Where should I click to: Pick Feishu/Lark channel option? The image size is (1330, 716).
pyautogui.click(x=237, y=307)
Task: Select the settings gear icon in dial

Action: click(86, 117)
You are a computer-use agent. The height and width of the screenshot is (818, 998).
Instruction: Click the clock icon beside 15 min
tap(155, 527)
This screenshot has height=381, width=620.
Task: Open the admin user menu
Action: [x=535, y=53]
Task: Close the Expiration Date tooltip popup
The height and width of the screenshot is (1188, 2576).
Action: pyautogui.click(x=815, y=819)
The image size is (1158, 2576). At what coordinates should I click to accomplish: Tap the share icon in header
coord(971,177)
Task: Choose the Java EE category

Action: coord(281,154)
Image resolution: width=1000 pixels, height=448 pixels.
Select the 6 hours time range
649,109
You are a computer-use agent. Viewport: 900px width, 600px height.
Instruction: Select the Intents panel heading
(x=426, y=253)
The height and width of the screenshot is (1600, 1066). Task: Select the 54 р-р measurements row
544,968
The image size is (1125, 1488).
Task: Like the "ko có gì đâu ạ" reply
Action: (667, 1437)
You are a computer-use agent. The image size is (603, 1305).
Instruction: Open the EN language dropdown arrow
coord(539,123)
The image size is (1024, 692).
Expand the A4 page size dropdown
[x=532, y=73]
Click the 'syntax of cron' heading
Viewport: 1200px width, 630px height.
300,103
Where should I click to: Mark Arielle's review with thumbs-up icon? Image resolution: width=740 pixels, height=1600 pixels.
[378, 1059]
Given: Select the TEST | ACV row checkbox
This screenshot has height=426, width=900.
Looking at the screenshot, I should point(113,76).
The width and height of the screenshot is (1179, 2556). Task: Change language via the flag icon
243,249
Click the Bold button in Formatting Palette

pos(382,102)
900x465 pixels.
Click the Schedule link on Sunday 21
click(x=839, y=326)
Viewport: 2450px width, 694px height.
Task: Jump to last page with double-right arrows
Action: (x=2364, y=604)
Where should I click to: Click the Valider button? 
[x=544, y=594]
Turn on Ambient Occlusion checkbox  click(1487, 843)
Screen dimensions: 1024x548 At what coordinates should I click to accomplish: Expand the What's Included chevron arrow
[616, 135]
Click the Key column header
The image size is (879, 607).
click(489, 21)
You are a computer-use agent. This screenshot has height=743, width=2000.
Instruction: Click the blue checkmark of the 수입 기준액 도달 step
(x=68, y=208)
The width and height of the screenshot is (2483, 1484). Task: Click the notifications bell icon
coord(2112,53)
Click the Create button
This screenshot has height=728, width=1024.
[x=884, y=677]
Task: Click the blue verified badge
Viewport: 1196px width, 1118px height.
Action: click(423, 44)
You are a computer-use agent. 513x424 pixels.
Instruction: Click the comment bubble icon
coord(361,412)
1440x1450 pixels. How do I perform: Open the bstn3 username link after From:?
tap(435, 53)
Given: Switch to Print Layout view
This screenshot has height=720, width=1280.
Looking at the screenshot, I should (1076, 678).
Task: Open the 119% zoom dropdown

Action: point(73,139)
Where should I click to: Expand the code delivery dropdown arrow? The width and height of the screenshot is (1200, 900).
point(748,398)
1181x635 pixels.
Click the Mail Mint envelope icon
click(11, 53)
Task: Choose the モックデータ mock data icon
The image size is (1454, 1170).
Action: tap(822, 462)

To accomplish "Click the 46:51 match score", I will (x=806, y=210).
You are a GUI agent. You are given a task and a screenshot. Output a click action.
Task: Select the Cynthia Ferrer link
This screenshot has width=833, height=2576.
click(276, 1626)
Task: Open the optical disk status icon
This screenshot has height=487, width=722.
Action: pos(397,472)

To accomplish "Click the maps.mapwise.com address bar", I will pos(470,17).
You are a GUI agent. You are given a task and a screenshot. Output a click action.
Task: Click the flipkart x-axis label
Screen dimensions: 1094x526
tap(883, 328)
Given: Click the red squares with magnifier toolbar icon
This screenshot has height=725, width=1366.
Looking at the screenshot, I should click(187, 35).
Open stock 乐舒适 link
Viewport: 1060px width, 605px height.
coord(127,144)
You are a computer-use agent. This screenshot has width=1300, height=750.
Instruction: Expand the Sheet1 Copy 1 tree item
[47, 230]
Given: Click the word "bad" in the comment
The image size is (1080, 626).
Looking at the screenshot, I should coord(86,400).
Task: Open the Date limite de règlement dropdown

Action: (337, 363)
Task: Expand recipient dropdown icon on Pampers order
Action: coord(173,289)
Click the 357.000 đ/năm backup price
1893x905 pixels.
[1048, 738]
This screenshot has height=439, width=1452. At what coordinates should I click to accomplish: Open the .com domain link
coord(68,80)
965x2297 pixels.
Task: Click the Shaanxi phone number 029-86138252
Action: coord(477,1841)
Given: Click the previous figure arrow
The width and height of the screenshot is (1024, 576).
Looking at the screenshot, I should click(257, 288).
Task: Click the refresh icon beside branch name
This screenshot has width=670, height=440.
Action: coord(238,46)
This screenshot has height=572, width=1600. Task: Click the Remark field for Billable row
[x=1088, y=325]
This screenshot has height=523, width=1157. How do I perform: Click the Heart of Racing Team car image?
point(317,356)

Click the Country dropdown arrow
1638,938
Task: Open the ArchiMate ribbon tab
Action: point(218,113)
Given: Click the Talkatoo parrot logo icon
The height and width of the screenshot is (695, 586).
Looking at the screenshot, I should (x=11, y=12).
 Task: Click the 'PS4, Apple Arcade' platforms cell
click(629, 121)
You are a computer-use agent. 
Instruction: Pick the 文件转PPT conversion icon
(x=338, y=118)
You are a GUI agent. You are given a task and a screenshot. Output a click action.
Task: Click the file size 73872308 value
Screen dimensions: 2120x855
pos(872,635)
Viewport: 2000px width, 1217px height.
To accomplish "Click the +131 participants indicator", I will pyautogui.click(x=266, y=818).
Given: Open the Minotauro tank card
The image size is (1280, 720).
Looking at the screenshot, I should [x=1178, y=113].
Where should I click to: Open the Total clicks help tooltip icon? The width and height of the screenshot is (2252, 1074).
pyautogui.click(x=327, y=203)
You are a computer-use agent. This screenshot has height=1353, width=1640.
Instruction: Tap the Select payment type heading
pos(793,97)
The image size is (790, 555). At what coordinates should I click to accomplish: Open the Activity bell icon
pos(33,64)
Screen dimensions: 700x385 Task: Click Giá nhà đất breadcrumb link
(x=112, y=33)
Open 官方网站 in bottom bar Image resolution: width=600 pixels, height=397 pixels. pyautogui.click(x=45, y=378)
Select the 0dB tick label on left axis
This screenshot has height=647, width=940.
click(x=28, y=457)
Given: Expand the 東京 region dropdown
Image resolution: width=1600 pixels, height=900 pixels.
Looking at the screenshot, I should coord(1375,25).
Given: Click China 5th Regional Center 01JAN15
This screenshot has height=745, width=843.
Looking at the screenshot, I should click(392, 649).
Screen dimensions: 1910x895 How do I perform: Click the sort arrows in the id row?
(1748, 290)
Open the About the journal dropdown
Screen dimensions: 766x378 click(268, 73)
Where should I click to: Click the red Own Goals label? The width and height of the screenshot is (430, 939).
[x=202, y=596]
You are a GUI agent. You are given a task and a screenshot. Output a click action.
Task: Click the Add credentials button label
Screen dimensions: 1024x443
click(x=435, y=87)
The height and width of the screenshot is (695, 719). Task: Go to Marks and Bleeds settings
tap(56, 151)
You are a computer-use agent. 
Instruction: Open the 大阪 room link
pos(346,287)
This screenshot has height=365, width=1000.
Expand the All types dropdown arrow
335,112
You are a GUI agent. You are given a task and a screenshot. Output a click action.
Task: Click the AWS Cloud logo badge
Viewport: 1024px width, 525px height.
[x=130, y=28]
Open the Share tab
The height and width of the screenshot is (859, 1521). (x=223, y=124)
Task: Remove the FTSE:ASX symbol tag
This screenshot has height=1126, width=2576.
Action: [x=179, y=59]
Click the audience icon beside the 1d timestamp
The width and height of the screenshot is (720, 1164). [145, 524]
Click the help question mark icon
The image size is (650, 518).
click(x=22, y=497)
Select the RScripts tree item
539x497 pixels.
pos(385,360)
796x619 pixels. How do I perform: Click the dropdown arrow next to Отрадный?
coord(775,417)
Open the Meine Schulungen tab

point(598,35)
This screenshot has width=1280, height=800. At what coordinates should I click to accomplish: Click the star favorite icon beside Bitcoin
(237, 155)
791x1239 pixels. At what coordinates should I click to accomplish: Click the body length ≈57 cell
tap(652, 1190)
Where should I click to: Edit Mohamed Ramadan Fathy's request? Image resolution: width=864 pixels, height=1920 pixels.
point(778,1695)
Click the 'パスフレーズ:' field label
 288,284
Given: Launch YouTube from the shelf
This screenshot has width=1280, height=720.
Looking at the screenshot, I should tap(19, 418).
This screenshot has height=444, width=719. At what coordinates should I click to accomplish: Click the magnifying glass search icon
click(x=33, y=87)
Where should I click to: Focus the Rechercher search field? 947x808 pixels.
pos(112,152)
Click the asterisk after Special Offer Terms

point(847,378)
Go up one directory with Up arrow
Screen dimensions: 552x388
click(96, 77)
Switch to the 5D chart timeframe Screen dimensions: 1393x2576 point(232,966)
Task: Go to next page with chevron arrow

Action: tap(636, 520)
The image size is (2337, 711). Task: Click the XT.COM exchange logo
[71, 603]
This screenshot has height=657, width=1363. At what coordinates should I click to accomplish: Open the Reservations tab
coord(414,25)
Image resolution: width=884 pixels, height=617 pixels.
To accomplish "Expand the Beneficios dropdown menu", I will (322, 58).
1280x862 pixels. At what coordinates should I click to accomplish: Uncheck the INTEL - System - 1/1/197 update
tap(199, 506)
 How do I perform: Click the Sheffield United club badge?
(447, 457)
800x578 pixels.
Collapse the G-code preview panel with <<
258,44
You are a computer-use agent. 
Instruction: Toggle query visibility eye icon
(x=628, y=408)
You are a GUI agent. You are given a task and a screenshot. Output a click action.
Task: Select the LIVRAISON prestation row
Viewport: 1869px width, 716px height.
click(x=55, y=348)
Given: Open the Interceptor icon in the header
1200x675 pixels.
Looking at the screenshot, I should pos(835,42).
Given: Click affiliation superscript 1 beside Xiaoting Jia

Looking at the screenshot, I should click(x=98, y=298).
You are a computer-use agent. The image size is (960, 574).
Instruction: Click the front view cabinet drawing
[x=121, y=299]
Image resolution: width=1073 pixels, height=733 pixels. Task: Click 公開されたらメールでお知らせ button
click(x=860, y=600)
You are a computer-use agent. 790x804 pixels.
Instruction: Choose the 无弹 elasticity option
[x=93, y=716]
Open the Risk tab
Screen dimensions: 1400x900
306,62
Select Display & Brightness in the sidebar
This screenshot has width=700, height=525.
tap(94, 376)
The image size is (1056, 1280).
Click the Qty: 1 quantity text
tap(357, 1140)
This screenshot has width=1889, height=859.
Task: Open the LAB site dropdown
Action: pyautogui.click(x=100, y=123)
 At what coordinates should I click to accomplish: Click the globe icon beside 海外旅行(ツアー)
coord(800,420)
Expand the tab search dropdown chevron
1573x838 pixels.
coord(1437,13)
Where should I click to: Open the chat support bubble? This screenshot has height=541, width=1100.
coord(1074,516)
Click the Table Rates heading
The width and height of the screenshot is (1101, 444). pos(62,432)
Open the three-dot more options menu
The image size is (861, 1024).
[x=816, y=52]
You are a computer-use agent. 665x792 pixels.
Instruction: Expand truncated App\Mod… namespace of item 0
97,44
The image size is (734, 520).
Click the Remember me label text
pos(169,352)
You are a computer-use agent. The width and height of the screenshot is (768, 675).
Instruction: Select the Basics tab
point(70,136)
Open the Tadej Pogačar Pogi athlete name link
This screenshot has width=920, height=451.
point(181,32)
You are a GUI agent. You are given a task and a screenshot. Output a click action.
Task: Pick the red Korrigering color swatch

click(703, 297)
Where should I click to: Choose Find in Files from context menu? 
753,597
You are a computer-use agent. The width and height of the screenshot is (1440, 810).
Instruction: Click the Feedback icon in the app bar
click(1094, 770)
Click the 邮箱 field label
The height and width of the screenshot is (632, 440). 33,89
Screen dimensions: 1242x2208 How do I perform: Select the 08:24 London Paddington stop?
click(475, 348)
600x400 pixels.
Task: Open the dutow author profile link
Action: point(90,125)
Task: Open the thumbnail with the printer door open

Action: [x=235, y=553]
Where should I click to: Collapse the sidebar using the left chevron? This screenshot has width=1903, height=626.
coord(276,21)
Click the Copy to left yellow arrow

### Directions for this task
Gather all lines of the records that include the word "Switch".

### Response to this task
Given: Switch to Print Layout view
Switch to the 5D chart timeframe Screen dimensions: 1393x2576 point(232,966)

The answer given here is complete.